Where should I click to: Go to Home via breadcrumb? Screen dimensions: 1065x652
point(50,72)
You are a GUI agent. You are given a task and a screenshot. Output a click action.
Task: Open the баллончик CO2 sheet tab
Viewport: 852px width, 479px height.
==
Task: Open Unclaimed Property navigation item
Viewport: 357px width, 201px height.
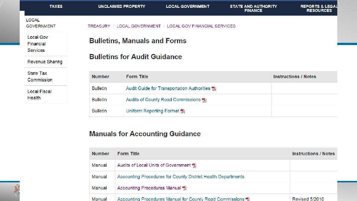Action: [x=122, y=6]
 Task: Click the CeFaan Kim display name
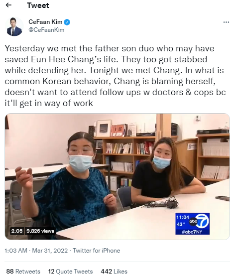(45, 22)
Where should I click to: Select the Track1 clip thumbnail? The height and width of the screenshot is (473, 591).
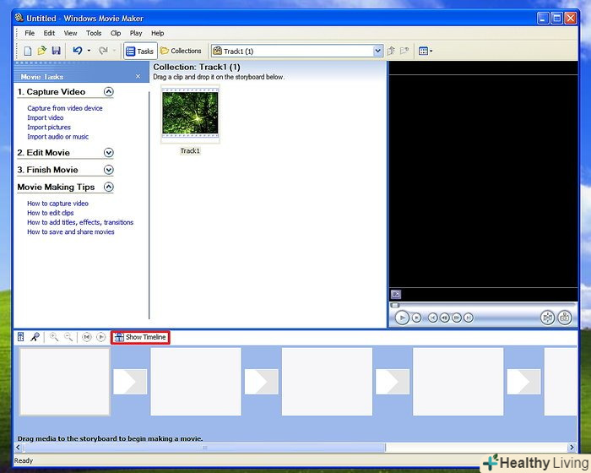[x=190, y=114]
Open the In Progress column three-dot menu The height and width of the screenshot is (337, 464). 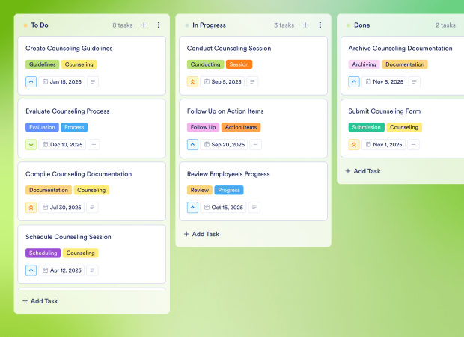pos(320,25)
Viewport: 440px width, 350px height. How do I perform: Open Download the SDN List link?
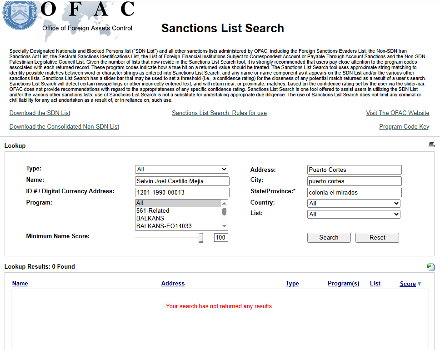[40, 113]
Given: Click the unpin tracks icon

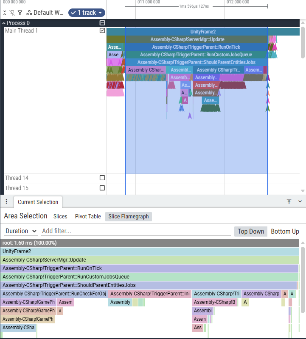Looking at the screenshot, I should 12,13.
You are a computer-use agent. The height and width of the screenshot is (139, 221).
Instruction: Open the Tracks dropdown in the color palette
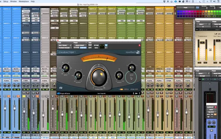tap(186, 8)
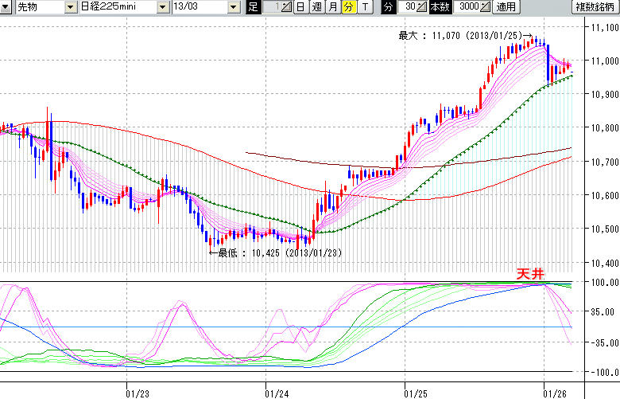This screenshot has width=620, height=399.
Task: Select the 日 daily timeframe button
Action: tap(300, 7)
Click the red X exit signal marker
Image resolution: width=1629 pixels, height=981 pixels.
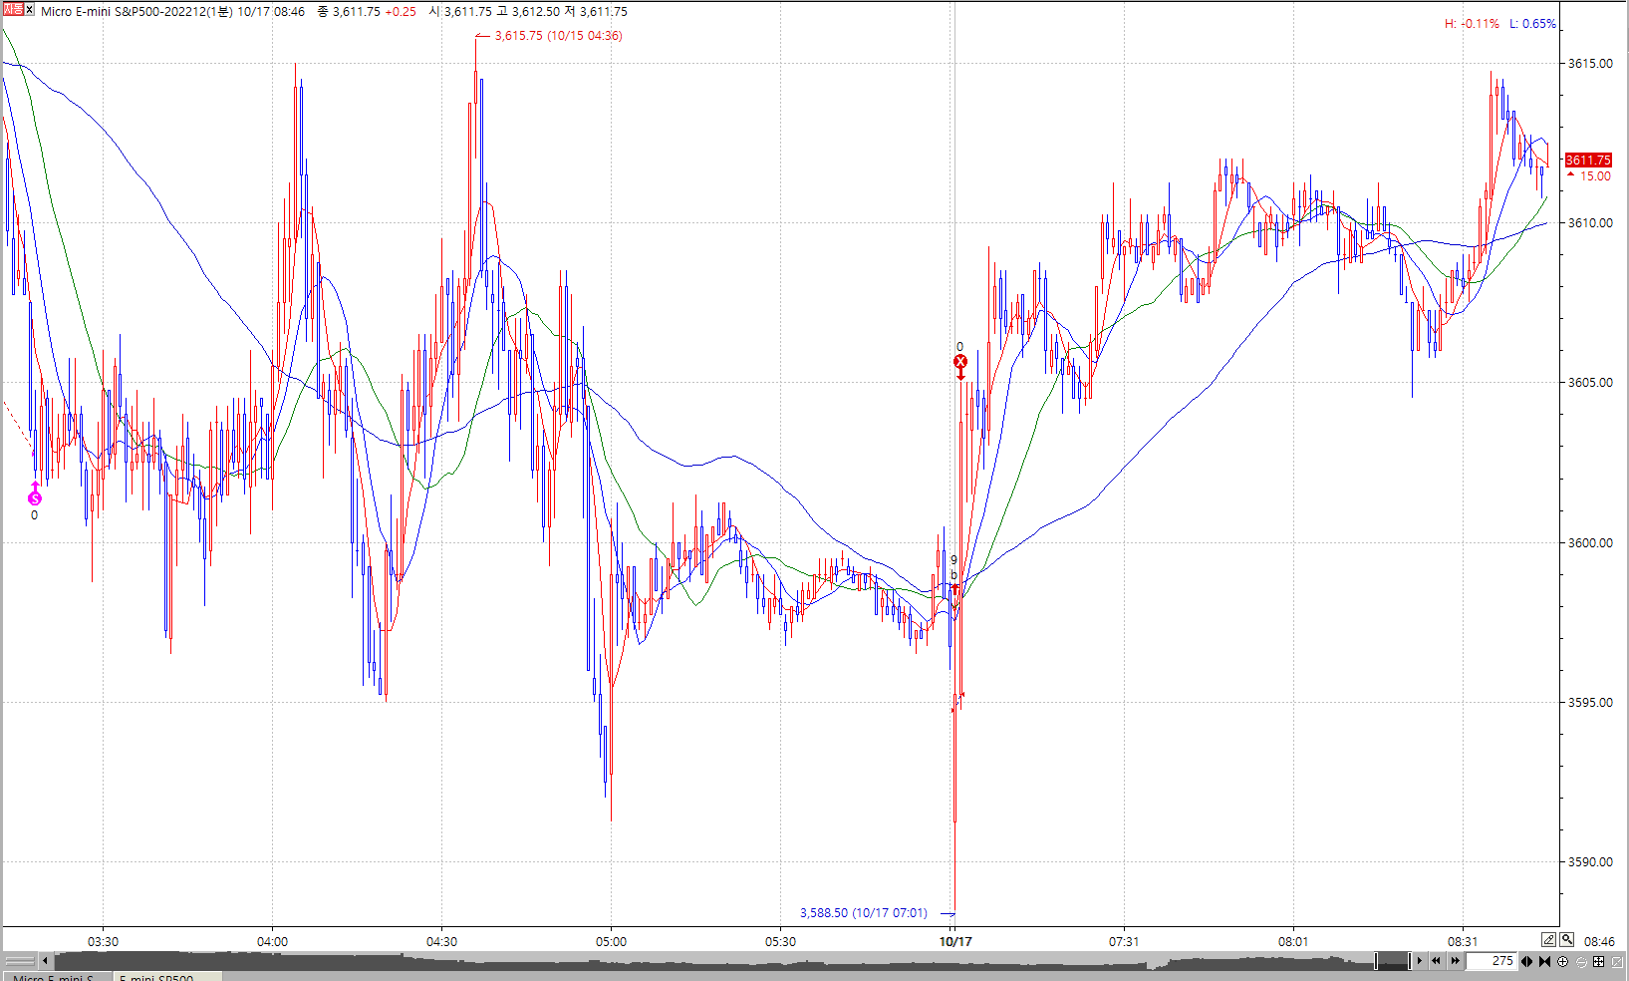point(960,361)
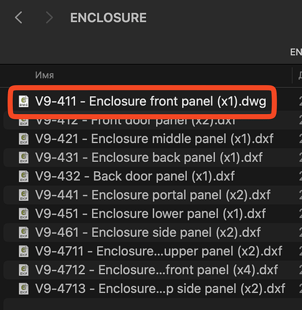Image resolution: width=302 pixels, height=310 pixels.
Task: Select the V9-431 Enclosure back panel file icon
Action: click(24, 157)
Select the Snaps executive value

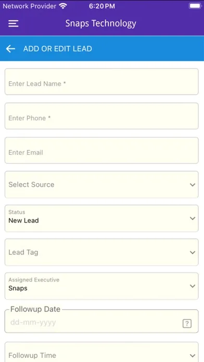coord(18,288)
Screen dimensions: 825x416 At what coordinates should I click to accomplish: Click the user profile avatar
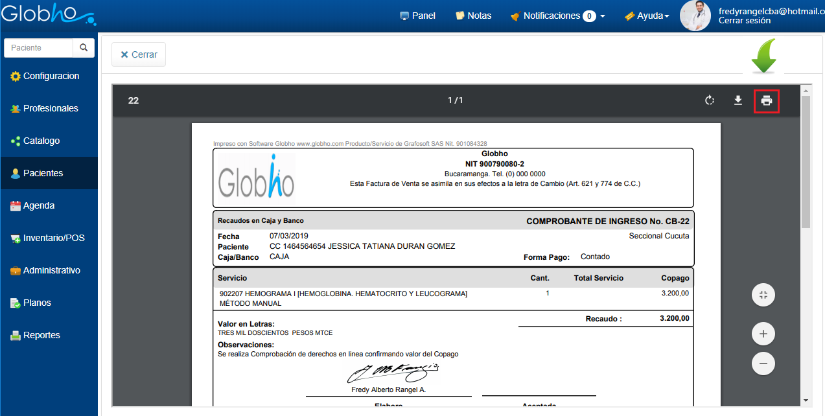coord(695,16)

What you will do:
The response should be the listing above, limited to the lines between the one holding "Where should I click to: Go" and the one holding "Viewport: 852px width, 479px height.", inclusive, reproduced exactly.

Answer space:
Where should I click to: Go to Home via breadcrumb? Screen dimensions: 1065x652
point(50,72)
You are a GUI agent. You are given a task and a screenshot. Output a click action.
Task: Open the баллончик CO2 sheet tab
Viewport: 852px width, 479px height.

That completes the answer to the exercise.